**Task statement**. The records that follow are to be transcribed in full, leaving out each picture.

BEGIN Records for this exercise

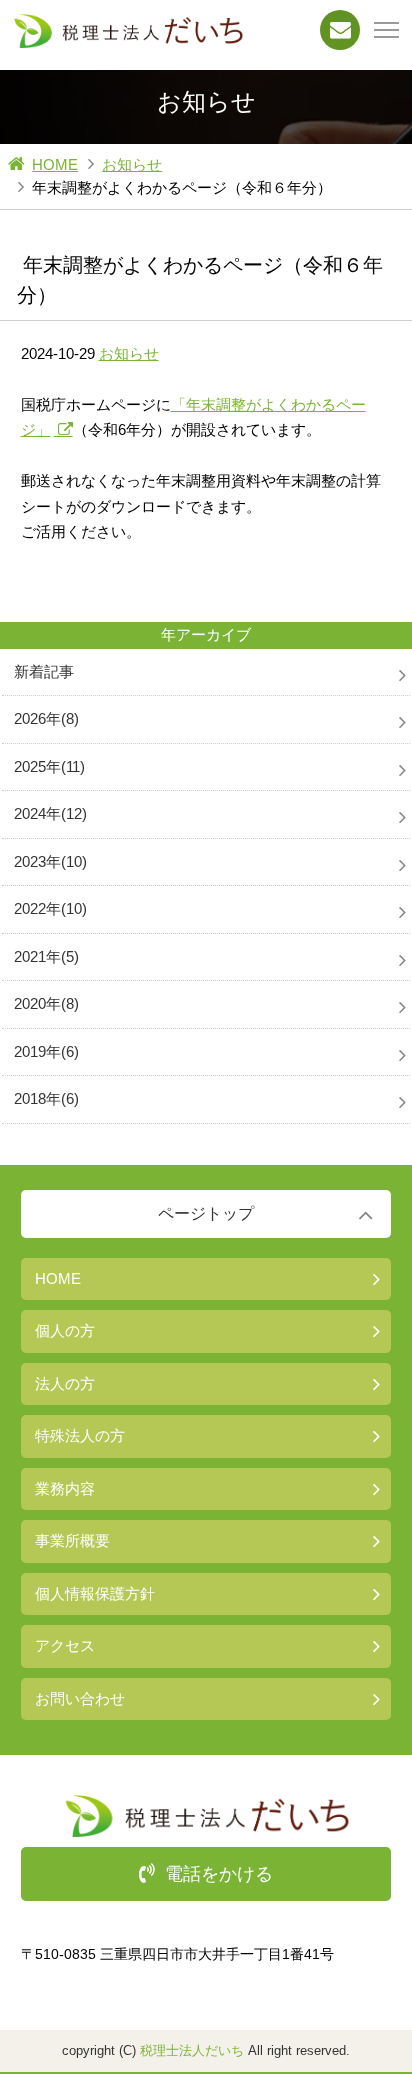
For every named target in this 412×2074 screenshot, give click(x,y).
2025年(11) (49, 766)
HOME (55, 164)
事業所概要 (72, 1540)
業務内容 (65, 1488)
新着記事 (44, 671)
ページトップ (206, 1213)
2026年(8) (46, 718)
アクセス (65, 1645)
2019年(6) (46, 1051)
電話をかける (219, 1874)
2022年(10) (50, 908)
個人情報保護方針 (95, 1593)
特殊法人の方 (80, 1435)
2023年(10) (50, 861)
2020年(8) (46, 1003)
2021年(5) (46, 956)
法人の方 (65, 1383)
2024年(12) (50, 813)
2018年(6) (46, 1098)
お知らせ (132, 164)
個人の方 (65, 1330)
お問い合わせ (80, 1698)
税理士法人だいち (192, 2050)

END Records for this exercise

**Answer space**.
For every named target in this 412×2074 screenshot, give click(x,y).
2025年(11) (49, 766)
HOME (55, 164)
事業所概要 (72, 1540)
業務内容 (65, 1488)
新着記事 (44, 671)
ページトップ (206, 1213)
2026年(8) (46, 718)
アクセス (65, 1645)
2019年(6) (46, 1051)
電話をかける (219, 1874)
2022年(10) (50, 908)
個人情報保護方針 (95, 1593)
特殊法人の方 (80, 1435)
2023年(10) (50, 861)
2020年(8) (46, 1003)
2021年(5) (46, 956)
法人の方 (65, 1383)
2024年(12) (50, 813)
2018年(6) (46, 1098)
お知らせ (132, 164)
個人の方 (65, 1330)
お問い合わせ (80, 1698)
税理士法人だいち (192, 2050)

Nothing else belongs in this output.